Worauf Eltern achten sollten: Cybergrooming ist eine Straftat. „Schau hin!“ rät Eltern, bei Verdacht Beweise per Screenshot zu sichern und die Polizei einzuschalten. Michael Littger weist darauf hin, dass junge Nutzer in TikTok-Videos oft Hinweise zur eigenen Adresse oder der Schule lieferten, was Tätern die Kontaktaufnahme erleichtere. Außerdem sollten Nutzer in den Privatsphäre-Einstellungen festlegen, dass nur Freunde die Beiträge sehen können. Bei den richtigen Einstellungen können die Eltern helfen.

Bei TikTok entscheidet ein Algorithmus darüber, welche Videos Nutzer sehen. Das Ziel: Sie sollen möglichst lange in der App bleiben, indem sie immer mehr von dem bekommen, was ihnen gefällt. Das gilt für harmlose Tanz- oder Tiervideos, aber auch für ernste Themen wie Suizid, Depression und Selbstverletzung. Das fanden Datenjournalisten des Bayerischen Rundfunks bei einem Experiment heraus.

Demnach sprachen zahlreiche Nutzer in TikTok-Videos über Suizidgedanken oder -versuche. In Kommentaren tauschten sich Nutzer aus oder feuerten die Betroffenen an. Einige dieser Beiträge wurden zeitnah gelöscht, andere jedoch erst nach Monaten und nachdem sie millionenfach gesehen und tausendfach geteilt worden waren.

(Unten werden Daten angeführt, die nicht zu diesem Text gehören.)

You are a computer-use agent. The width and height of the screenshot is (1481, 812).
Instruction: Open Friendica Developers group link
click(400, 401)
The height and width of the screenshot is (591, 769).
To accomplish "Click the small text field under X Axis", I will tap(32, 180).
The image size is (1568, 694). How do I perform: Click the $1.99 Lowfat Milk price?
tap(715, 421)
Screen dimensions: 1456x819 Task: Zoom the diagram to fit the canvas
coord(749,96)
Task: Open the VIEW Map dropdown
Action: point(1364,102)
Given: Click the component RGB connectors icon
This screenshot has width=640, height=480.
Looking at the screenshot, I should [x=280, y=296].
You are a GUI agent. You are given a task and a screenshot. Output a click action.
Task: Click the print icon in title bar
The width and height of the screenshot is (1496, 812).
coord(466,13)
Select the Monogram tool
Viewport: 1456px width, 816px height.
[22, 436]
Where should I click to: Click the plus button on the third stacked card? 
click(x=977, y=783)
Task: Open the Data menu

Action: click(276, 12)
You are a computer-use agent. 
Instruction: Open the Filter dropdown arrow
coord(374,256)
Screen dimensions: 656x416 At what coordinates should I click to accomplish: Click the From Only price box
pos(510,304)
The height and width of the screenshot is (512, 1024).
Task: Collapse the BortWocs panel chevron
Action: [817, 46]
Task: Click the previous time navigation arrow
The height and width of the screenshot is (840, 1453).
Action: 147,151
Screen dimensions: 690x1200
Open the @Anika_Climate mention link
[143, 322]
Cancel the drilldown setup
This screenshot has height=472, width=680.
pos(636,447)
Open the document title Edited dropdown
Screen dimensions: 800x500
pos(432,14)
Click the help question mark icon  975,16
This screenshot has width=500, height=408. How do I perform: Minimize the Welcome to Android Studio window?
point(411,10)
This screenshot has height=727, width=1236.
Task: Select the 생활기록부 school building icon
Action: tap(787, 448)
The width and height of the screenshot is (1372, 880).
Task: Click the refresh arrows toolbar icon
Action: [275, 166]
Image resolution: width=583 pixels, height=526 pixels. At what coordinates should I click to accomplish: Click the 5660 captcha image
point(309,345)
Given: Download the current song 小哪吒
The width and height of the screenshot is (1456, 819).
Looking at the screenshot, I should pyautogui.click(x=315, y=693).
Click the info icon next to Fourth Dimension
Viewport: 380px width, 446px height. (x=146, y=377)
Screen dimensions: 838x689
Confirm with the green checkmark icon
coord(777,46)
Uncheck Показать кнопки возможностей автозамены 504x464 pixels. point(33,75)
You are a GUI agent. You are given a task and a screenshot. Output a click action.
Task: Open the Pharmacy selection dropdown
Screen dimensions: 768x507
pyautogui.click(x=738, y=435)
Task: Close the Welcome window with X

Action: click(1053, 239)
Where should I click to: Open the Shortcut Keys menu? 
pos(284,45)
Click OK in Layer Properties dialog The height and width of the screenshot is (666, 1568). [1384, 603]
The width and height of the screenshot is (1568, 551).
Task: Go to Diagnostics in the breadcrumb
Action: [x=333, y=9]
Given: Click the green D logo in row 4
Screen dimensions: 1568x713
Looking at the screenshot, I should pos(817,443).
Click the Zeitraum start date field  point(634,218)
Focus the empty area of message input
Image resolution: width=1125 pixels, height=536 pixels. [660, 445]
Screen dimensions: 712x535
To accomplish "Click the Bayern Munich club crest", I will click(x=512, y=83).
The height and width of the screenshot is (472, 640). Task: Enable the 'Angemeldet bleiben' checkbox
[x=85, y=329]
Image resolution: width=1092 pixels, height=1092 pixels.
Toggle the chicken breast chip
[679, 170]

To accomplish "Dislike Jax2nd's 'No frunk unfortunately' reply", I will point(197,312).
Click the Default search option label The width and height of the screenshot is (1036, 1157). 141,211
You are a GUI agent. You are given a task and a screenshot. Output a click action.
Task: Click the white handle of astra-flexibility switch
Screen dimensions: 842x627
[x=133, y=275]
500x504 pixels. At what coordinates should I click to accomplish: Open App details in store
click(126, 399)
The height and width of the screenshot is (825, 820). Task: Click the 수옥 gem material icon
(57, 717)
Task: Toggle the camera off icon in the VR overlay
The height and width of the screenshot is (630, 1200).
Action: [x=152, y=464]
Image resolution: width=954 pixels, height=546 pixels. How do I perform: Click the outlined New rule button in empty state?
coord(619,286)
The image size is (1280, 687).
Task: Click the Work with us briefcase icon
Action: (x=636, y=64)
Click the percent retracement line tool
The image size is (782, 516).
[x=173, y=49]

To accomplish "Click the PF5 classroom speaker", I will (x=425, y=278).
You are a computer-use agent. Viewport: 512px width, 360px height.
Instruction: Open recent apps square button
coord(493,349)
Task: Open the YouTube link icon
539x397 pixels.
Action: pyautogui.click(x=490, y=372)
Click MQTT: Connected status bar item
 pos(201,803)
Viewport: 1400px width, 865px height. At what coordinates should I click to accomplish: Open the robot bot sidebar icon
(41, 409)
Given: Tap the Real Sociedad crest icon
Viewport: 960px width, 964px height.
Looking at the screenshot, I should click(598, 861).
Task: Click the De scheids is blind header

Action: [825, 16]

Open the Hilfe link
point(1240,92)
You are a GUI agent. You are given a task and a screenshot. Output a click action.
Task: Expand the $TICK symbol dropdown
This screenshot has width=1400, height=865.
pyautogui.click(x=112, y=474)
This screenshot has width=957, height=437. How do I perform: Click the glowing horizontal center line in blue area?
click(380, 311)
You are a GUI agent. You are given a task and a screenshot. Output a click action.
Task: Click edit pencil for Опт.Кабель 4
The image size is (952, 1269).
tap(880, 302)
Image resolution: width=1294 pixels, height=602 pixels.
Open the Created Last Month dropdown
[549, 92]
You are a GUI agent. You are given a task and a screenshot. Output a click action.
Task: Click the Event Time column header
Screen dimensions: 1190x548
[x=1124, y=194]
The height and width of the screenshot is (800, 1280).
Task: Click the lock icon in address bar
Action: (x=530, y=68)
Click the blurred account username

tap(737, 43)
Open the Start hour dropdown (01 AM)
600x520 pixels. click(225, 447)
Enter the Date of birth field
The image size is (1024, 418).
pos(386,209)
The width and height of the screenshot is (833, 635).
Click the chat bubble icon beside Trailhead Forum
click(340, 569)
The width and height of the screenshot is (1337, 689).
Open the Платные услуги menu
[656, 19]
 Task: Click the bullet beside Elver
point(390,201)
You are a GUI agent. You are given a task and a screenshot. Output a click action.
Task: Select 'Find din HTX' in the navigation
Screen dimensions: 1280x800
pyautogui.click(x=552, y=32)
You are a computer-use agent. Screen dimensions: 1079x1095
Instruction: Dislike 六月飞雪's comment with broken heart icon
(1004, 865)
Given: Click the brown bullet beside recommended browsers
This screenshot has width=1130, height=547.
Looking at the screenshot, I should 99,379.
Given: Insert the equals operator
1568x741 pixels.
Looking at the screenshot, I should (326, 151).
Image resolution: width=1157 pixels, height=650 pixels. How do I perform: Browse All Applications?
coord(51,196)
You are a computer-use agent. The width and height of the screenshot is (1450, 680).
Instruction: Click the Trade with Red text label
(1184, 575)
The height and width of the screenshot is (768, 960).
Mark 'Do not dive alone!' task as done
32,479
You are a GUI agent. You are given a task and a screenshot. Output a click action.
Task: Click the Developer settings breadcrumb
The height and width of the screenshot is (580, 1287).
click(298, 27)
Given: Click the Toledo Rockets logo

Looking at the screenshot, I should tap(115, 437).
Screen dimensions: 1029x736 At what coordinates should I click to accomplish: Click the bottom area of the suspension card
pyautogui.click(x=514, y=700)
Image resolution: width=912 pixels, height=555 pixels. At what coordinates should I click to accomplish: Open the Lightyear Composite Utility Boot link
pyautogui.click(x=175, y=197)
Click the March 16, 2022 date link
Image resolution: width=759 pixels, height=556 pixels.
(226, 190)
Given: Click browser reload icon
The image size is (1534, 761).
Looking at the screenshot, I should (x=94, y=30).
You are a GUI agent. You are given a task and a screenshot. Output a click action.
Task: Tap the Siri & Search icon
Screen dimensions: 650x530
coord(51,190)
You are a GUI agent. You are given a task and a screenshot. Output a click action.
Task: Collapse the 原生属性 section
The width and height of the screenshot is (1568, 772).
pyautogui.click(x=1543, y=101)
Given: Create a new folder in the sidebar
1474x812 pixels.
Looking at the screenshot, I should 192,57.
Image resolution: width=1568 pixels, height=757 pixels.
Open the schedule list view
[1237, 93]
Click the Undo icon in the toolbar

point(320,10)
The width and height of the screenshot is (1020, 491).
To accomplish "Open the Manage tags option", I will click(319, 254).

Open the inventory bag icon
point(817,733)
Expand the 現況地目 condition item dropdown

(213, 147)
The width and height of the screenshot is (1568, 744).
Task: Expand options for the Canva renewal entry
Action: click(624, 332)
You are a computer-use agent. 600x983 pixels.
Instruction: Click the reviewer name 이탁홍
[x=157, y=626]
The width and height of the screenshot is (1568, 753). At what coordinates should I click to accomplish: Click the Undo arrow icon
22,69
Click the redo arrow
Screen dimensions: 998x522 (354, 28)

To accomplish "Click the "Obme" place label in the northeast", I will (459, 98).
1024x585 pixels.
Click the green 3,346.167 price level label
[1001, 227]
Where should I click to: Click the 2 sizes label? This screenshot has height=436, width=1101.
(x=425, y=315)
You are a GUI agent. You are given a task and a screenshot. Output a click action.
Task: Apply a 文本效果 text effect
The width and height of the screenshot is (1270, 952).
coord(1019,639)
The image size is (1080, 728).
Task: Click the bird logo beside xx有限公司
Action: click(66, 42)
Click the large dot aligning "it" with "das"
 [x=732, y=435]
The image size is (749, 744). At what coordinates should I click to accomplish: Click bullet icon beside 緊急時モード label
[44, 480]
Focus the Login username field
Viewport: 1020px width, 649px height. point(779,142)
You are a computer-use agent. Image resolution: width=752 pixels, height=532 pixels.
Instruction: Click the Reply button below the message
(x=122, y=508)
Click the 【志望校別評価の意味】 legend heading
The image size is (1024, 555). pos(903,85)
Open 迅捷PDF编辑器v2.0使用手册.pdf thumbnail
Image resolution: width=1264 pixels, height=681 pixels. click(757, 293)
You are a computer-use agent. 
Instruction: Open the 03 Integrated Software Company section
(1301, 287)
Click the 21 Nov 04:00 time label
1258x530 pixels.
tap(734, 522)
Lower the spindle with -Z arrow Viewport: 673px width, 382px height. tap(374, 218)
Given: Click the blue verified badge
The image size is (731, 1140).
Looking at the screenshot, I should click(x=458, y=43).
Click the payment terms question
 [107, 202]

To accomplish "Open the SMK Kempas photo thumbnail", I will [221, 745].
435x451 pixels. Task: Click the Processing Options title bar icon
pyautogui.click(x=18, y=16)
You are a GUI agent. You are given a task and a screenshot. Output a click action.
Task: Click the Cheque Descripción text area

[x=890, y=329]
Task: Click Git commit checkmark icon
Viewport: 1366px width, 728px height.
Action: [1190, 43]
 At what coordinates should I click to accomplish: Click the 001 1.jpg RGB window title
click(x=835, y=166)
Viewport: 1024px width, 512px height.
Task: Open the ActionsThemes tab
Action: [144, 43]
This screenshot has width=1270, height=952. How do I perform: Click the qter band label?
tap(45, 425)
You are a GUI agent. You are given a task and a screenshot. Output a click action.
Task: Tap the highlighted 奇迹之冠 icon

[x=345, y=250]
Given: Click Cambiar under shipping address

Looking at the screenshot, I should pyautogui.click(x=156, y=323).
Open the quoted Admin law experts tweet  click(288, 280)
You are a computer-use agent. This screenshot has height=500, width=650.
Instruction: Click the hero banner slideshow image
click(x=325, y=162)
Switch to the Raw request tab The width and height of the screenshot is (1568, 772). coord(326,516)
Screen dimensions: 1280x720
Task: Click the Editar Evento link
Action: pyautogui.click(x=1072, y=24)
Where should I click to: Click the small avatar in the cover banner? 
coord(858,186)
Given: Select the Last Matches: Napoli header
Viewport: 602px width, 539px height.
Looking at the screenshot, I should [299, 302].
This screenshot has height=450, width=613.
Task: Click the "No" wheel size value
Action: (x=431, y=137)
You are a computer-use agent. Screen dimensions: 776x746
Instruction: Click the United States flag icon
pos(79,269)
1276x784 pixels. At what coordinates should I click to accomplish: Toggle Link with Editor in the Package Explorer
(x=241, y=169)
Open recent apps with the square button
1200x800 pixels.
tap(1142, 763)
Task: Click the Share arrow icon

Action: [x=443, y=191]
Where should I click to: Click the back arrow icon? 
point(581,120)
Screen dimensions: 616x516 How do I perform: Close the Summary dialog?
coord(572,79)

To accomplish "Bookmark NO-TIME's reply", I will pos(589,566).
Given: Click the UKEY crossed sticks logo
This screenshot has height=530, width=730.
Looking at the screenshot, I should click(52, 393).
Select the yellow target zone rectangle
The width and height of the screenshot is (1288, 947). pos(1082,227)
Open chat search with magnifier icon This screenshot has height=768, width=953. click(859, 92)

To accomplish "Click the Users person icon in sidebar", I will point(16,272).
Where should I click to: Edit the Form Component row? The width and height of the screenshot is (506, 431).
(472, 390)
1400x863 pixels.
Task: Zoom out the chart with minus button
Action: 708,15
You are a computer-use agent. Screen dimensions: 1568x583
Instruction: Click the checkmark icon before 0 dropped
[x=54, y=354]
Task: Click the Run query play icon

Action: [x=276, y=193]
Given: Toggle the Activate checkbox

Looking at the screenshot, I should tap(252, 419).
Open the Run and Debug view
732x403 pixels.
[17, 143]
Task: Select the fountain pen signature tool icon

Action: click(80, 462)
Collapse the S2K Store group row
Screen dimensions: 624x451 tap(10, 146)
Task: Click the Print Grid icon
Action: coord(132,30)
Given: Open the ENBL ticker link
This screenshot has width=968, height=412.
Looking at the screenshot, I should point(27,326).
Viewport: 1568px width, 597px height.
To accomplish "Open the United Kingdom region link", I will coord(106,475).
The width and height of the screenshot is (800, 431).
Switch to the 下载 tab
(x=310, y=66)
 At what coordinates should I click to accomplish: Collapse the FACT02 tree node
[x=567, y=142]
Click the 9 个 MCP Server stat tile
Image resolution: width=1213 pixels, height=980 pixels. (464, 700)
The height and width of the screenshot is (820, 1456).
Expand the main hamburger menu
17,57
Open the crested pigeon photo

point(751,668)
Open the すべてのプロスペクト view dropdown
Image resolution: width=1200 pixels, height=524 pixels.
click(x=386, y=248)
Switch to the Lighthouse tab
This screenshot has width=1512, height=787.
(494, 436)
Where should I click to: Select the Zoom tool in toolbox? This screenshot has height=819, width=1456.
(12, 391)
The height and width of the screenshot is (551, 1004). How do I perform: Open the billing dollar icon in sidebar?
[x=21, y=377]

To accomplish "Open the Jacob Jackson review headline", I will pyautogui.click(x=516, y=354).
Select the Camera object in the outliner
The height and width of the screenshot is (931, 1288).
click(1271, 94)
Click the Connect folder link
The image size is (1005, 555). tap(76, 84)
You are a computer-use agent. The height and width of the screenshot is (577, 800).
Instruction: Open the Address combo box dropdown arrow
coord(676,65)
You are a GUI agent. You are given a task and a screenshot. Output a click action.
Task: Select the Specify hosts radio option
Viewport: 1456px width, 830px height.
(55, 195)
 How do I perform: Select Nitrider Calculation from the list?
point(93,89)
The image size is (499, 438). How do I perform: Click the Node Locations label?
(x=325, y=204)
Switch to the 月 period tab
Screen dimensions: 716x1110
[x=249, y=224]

Was Eltern tun können: „Schau hin!“ nennt vor allem Vertrauen als Grundlage für den Umgang mit belastenden Themen: „Gut, wenn das Kind weiß, dass es jederzeit mit seinen Eltern über alle Erlebnisse im Internet reden kann und sich auf die vorwurfsfreie Unterstützung seiner verlassen kann.“ Deshalb sollten Eltern „gemeinsam mit ihrem Kind das Internet entdecken und über mögliche Belästigungen sprechen, schon bevor etwas passiert ist“, so die Initiative. Dafür Eltern sollten sensibel und verständnisvoll auf Verhaltensänderungen des Kindes reagieren.